Er besaß nur noch, wie dies so häufig vorkommt, die äußere Fähigkeit des Gedächtnisses, welche ihm zeigte, wie die Dinge hintereinander zu erledigen waren. Er trat zu seinem Kutscher, welcher auf dem Bocke in dem schon schrägfallenden Schatten einer dichten Linde träumte, scheuchte die in Säulen schwärmenden Stechfliegen, die auf den nassen Pferden tanzten, und weckte dann den Kutscher, sprang in den Wagen und befahl, zu Brjanskiy zu fahren.

Als er ungefähr sieben Werst gefahren war, war er soweit zu sich gekommen, daß er nach der Uhr sah und erkannte, es sei halb sechs und er werde sich verspäten.

Am heutigen Tage fanden mehrere Rennen statt; ein Eröffnungsrennen, ein Offiziersrennen von zwei Werst Distance, eines von vier Werst und das Rennen, an welchem er selbst teilnahm.

Zu seinem eignen Rennen konnte er noch kommen, aber wenn er zu Brjanskiy fahren wollte, so konnte er eben noch ankommen, und er kam dann erst an, wenn der ganze Hof schon anwesend sein würde.
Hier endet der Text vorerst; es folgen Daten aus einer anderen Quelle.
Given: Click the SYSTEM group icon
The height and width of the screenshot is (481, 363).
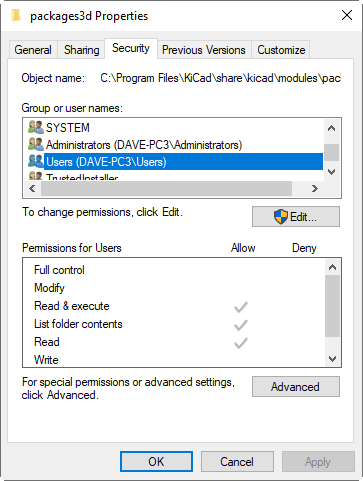Looking at the screenshot, I should (x=36, y=127).
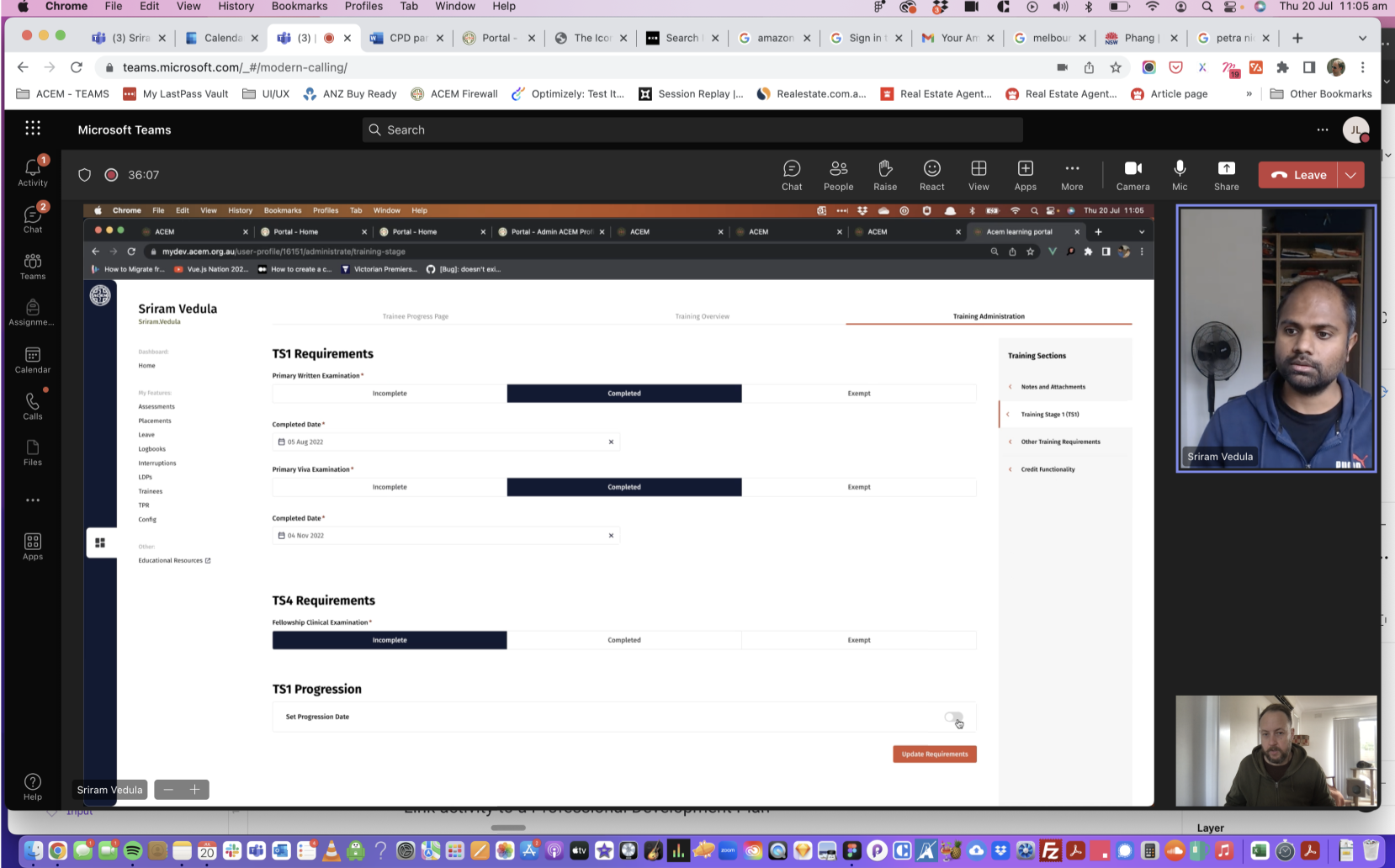Open the Teams Chat panel in meeting toolbar
The height and width of the screenshot is (868, 1395).
pos(792,175)
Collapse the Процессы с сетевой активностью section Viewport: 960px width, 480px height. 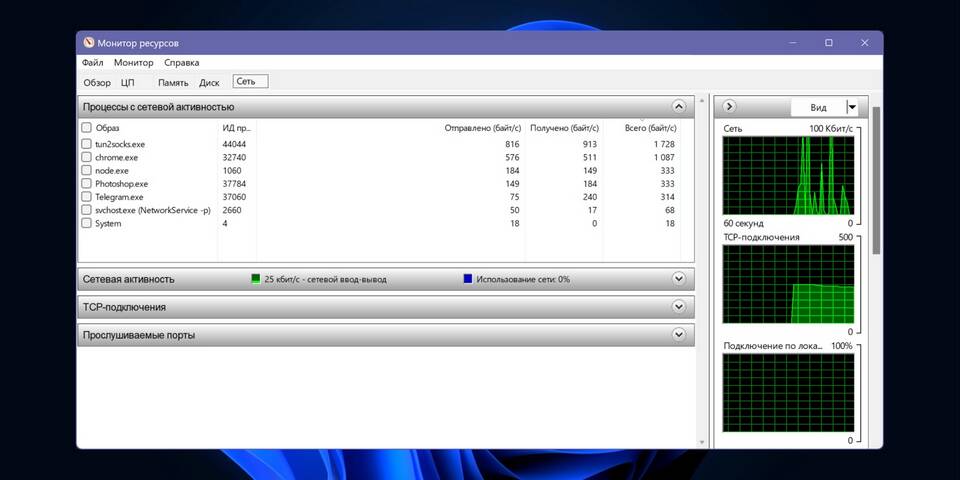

Dies war unangenehm; doch er hatte Brjanskiy sein Wort gegeben, zu ihm kommen zu wollen und entschied sich deshalb dafür, weiter zu fahren, indem er dem Kutscher befahl, die Troika nicht zu schonen.

Er kam zu Brjanskiy, hielt sich bei demselben fünf Minuten auf und eilte dann zurück. Diese schnelle Fahrt beruhigte ihn.

All das Bedrückende, das in seinen Beziehungen zu Anna lag, all das Unbestimmte, was noch nach der stattgehabten Unterredung zwischen ihnen obwaltete, verschwand jetzt ganz aus seinem Kopfe, und mit Wonne und Lebhaftigkeit dachte er jetzt an das Rennen, daran, daß er dennoch eilen müsse, und nur bisweilen flammte dazwischen die Erwartung der Glückseligkeit des Wiedersehens, welches ihm für die heutige Nacht zugesagt war, in hellem Lichte in seiner Vorstellungskraft auf.

Die Spannung auf das bevorstehende Rennen ergriff ihn mehr und mehr, im Maße, als er weiter und weiter in die Atmosphäre der Rennbahn gelangte, und die Equipagen überholte, die von den Landgütern und von Petersburg her zu den Rennen fuhren.